Use `cargo` to install the package:

```bash
cargo add clast
```


### Feature Flags

**Clast** uses feature flags to minimize the compiled binary size. You can selectively enable the features you need.

- `fastcdc`: Enables the FastCDC algorithm implementation. (Enabled by default)
- `async`: Enables asynchronous support using `tokio`.

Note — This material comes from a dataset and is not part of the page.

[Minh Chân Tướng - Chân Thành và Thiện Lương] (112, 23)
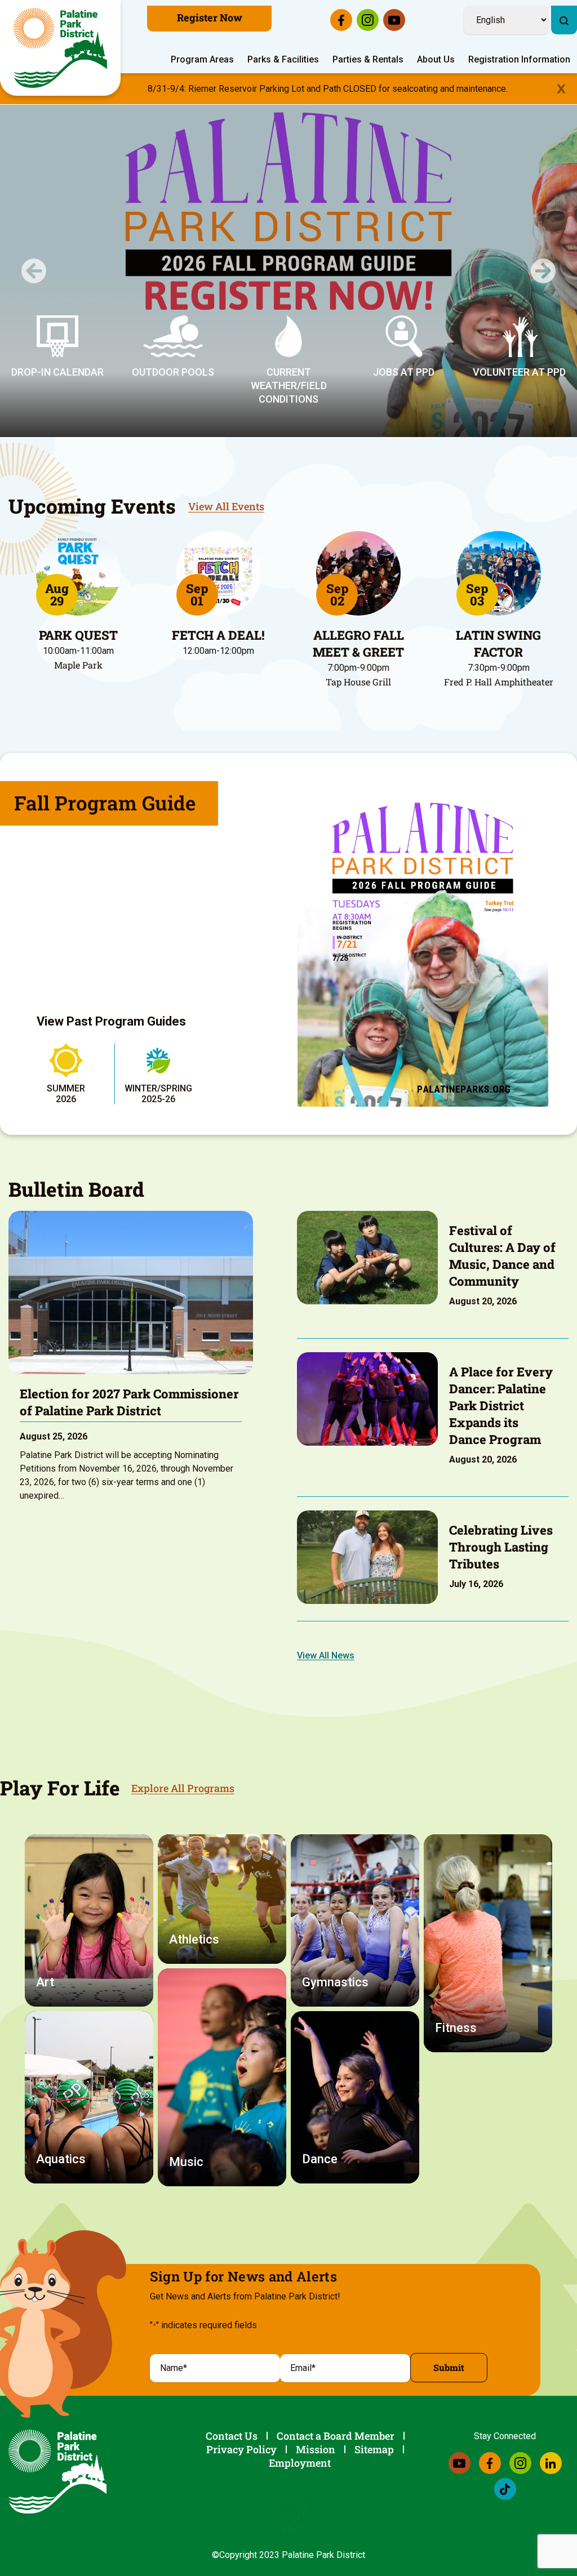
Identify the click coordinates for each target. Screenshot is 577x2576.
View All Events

Example of enabling only `fastcdc` (default behavior):

```bash
cargo add clast
```

Example of enabling `fastcdc` and `async` support:

```bash
cargo add clast --features async
```

Or in your `Cargo.toml`:

```toml
[dependencies]
clast = { version = "1.0.0", features = ["async"] }
```

<br/>

## Usage

Please refer to the [Tutorials](docs/tutorials/MENU.md) for detailed usage examples.

<br/>

## Reference

* **FastCDC**: Wen Xia et al., "The Design of Fast Content-Defined Chunking for Data Deduplication Based Storage Systems," *IEEE Transactions on Parallel and Distributed Systems*, 2020.

<br/>

## Contributing

Contributions are welcome! Please feel free to open a Pull Request.

1. Fork the repository.
2. Create your feature branch (`git checkout -b feature/new-feature`).
3. Commit your changes (`git commit -m 'Add some feature'`).
4. Push to the branch (`git push origin feature/new-feature`).
5. Open a Pull Request.

Please make sure to run `cargo fmt` and `cargo test` before opening a Pull Request.

<br/>

## License

MIT © Arcadia Softs. See [LICENSE](LICENSE) for details.